Saved entries:
┄┄┄┄┄┄┄┄┄┄┄┄┄┄┄┄┄┄┄┄
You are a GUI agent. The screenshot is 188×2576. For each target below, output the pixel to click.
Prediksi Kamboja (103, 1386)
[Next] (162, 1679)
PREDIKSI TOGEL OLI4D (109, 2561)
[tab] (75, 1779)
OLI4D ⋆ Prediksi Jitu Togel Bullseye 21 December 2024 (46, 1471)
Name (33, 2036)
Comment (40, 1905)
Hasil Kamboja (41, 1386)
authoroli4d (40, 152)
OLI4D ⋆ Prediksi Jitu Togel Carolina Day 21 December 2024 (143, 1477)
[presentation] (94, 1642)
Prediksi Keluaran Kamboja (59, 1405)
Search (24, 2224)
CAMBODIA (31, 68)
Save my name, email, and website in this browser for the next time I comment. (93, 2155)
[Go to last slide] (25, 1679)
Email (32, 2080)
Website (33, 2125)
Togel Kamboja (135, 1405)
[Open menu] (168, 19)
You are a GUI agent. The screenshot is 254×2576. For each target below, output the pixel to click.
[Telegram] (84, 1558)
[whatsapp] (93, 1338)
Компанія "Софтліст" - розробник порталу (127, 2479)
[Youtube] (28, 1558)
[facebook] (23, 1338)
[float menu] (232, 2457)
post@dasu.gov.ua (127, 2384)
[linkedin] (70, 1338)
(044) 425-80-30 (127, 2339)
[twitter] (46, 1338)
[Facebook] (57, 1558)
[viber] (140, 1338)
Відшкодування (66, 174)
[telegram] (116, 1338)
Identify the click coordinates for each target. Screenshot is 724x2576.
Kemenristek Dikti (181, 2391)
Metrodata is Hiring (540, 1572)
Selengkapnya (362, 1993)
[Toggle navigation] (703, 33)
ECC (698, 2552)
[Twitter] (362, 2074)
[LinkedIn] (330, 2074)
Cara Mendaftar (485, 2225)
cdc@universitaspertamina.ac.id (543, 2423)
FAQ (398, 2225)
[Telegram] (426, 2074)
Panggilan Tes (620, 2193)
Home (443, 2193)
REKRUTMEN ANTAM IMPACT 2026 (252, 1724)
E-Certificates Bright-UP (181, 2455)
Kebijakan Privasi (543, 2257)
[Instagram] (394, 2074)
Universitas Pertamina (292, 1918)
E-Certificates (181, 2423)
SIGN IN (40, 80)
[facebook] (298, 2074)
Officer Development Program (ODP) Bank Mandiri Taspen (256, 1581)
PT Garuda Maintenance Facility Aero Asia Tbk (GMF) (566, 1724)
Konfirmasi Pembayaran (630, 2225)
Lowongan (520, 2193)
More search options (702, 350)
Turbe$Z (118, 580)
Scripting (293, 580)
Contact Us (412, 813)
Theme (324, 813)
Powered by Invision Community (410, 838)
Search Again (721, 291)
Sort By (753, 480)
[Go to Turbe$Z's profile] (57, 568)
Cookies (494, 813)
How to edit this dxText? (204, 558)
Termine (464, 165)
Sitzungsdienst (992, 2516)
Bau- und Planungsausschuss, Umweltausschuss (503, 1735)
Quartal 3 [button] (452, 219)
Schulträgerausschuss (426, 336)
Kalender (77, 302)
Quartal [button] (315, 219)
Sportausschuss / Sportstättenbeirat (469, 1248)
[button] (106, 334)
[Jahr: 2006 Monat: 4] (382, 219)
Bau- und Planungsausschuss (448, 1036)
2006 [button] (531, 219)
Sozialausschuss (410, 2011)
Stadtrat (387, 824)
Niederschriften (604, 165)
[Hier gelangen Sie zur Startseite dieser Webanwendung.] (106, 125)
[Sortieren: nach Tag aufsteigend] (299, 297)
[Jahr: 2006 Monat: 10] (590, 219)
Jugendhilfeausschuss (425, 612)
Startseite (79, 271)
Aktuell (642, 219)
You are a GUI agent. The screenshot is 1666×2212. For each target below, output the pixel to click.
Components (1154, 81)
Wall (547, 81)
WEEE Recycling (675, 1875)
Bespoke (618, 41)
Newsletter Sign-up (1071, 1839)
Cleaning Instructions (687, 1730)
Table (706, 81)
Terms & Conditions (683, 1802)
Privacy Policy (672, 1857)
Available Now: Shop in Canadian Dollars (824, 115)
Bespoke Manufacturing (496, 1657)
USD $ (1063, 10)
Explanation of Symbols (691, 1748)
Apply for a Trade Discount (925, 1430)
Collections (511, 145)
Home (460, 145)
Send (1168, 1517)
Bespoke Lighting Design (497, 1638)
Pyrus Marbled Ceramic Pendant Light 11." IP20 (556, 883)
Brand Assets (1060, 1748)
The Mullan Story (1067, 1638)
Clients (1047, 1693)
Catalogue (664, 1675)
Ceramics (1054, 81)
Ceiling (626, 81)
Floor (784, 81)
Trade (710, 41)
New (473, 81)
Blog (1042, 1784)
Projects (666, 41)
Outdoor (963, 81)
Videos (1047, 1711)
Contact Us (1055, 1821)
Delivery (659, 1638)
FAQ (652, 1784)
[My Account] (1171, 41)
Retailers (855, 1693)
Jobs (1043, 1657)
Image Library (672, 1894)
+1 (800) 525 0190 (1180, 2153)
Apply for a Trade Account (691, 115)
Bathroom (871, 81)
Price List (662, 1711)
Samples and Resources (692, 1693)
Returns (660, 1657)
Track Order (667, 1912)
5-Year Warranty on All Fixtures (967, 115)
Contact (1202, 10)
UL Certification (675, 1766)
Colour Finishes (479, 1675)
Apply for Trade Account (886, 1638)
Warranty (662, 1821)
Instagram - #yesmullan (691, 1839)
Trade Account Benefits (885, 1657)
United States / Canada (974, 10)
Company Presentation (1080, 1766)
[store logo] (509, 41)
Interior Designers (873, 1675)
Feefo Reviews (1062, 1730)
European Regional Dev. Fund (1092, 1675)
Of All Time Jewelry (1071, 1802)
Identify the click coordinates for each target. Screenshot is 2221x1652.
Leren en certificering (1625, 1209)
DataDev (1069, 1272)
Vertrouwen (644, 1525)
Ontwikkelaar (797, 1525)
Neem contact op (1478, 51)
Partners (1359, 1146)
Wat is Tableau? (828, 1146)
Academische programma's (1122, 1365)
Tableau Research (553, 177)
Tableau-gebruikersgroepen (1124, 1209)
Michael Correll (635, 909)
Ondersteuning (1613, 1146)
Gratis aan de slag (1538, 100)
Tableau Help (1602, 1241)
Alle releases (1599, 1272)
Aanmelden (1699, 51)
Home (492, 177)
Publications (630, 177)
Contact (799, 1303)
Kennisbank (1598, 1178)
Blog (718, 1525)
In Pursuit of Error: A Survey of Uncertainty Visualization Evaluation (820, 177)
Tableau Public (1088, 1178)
┄┄┄┄┄┄┄┄┄┄┄┄┄┄┄┄┄┄┄┄
Work out how many lines of the data hold the string "this". Reply with that number alone.

OUTPUT: 2